KYRA Lollback, 19, finished school last year and says working 15 hours a week for the dole may see more young people taking unstable paying jobs rather than taking the time to form sustainable career paths.

"I think it is going to be really difficult to do because Hervey Bay is not really a place where you can go and get work that easy," she said.

"If I'm just looking at work that is easy to get and working 15 hours a week (it) would take time away from looking into a solid career path and looking into doing degrees."

Ben Moreland, 19, is looking for work after his job at a boat yard in Maryborough ended.

He said he would be happy to work for the dole as it would allow him to gain necessary work experience.

"It would give you good work experience so you could get a better job later on," Ben said.

He said it would also be a benefit to other people in his situation who were looking for work but were not sure what they wanted to do as a future career.

There was a mixed reaction on the Chronicle's Facebook page to the Work for the Dole scheme.

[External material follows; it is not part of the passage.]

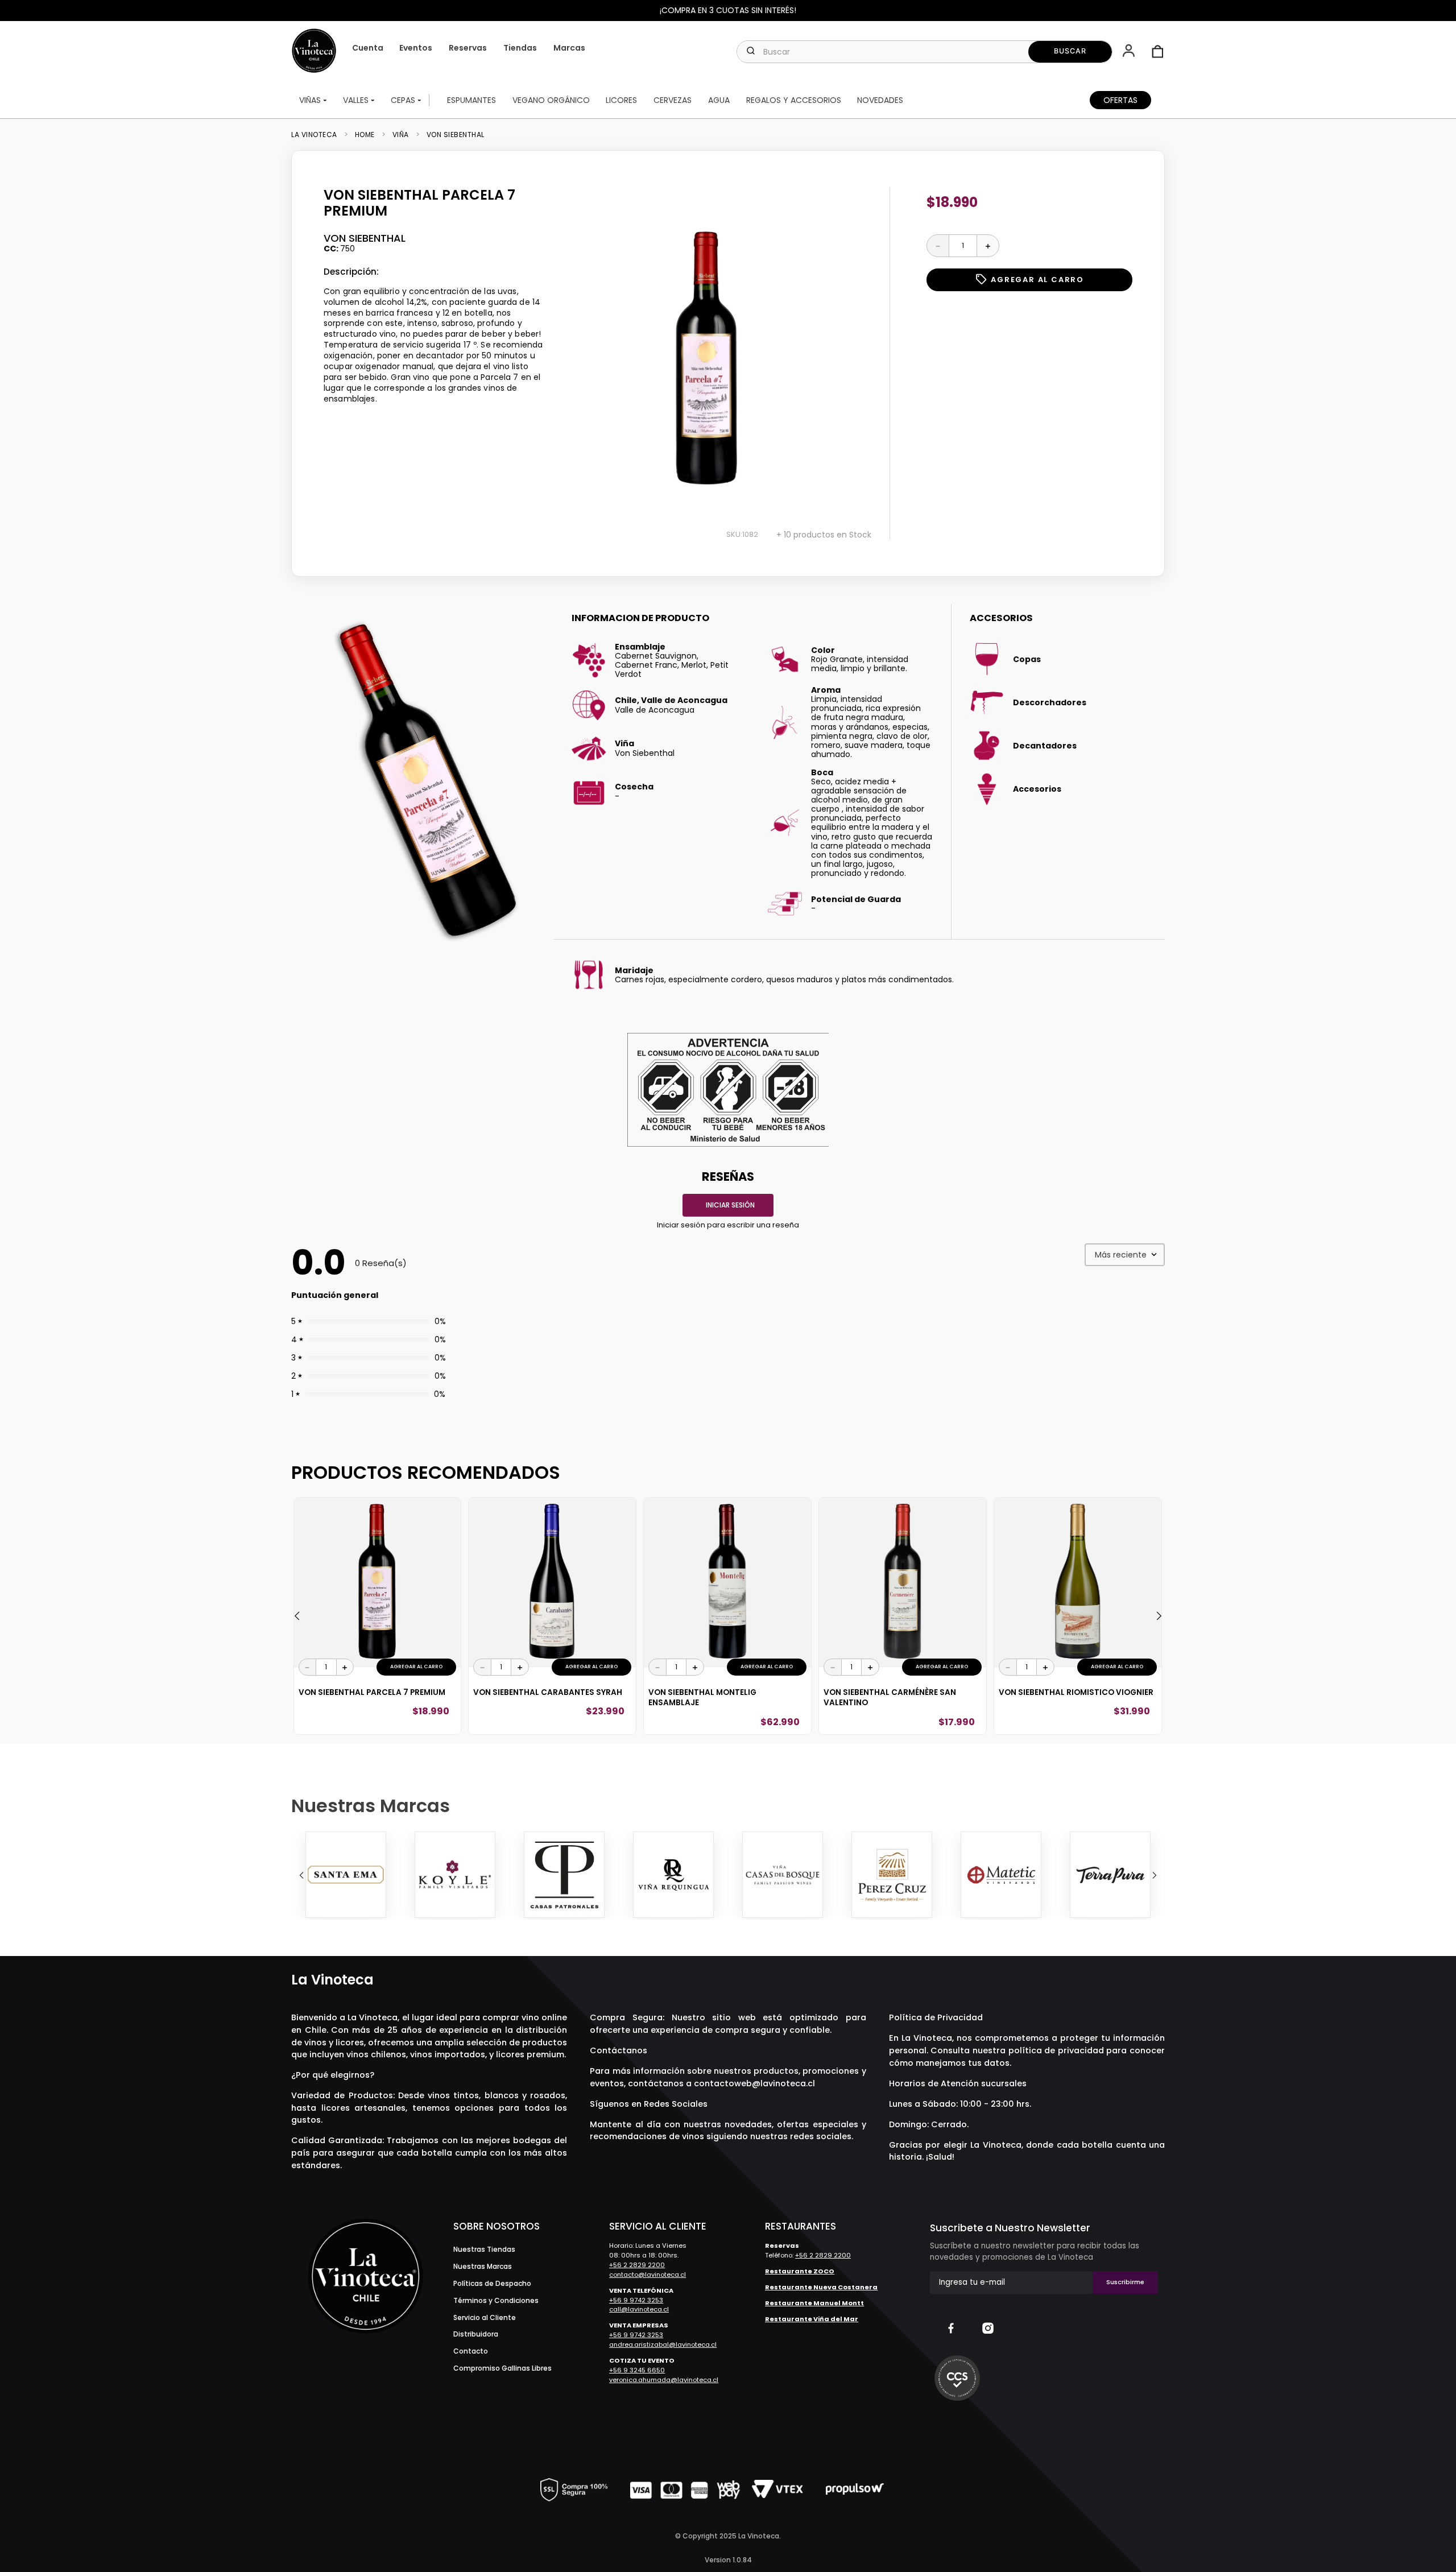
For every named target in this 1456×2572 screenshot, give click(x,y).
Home (365, 135)
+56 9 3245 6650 (637, 2370)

Belinda Norval said it was a brilliant idea, because it might create "new and exciting opportunities for the long term unemployed."

Kath Clague Youman agreed, saying it would teach a good work ethic.

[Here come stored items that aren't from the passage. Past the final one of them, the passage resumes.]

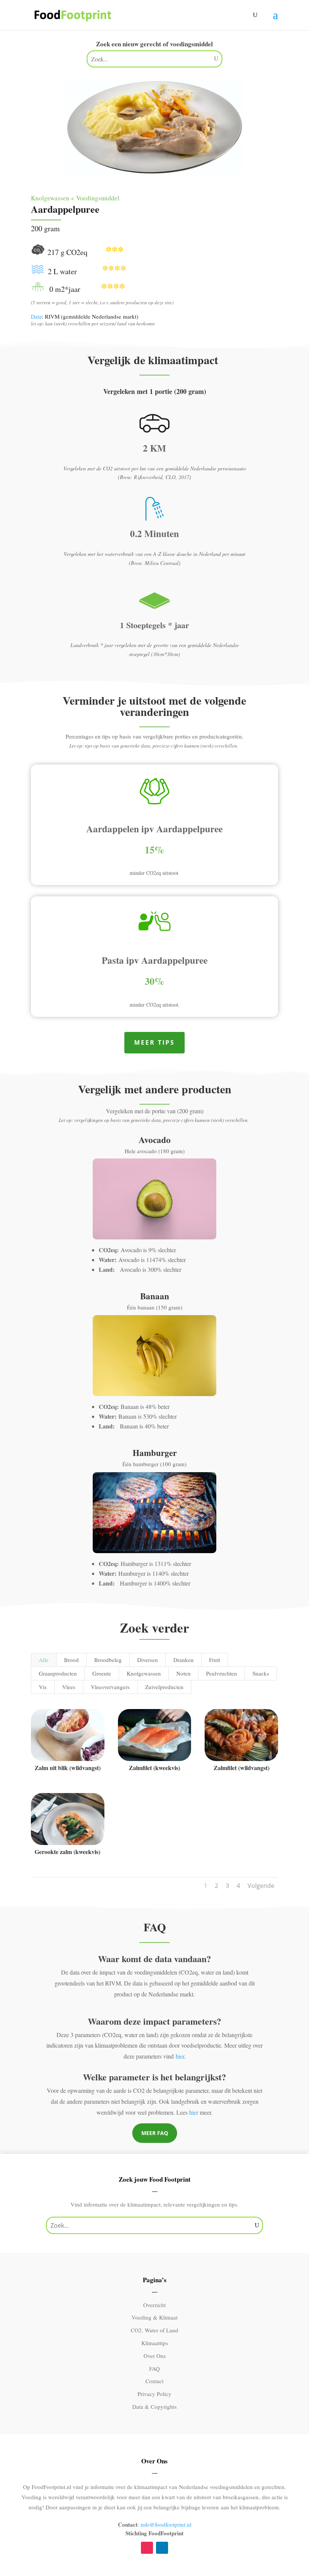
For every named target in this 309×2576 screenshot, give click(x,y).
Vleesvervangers (110, 1687)
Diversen (147, 1659)
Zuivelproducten (164, 1687)
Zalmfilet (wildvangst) (241, 1767)
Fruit (214, 1659)
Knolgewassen (144, 1673)
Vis (43, 1687)
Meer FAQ (154, 2132)
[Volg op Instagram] (147, 2548)
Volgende (261, 1886)
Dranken (183, 1659)
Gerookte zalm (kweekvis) (67, 1851)
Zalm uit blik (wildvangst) (68, 1767)
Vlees (68, 1687)
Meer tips (154, 1042)
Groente (101, 1673)
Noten (183, 1673)
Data (36, 316)
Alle (44, 1659)
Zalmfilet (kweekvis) (154, 1767)
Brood (71, 1659)
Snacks (260, 1673)
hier (180, 2056)
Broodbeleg (108, 1659)
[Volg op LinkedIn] (162, 2548)
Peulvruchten (221, 1673)
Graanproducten (58, 1673)
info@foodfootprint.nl (166, 2524)
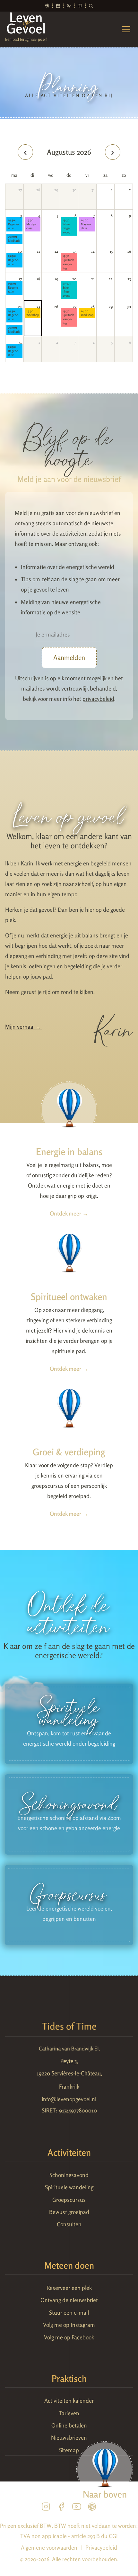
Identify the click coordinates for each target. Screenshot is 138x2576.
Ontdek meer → (69, 1213)
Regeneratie (14, 224)
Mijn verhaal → (23, 1026)
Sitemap (69, 2450)
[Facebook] (61, 2508)
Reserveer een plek (69, 2287)
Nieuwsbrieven (69, 2437)
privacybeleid (98, 698)
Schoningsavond (67, 226)
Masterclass (31, 224)
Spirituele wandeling (68, 262)
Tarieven (69, 2413)
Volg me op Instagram (69, 2324)
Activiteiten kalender (69, 2400)
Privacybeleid (101, 2547)
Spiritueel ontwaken (69, 1296)
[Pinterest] (92, 2508)
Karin (114, 1027)
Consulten (69, 2224)
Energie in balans (69, 1151)
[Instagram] (45, 2508)
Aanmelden (69, 658)
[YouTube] (76, 2508)
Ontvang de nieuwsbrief (69, 2300)
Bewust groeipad (69, 2212)
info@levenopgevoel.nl (69, 2099)
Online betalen (69, 2425)
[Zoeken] (91, 6)
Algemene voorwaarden (49, 2547)
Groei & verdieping (69, 1452)
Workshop (32, 313)
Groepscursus (69, 2199)
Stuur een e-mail (69, 2312)
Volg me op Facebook (69, 2337)
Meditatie (14, 238)
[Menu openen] (126, 29)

Tracie Eggleton Cowey had reservations, saying the theory was sound, but it might mean fewer paid jobs.

"Employers are not going to pay award wages and holidays if they can have a cheap subsidised work for the (dole) employee."

Several former work-for-dole participants questioned its value.

"I did work for the dole three times, and still got no beneficial skills. A total waste of time," Micheal Bentele wrote.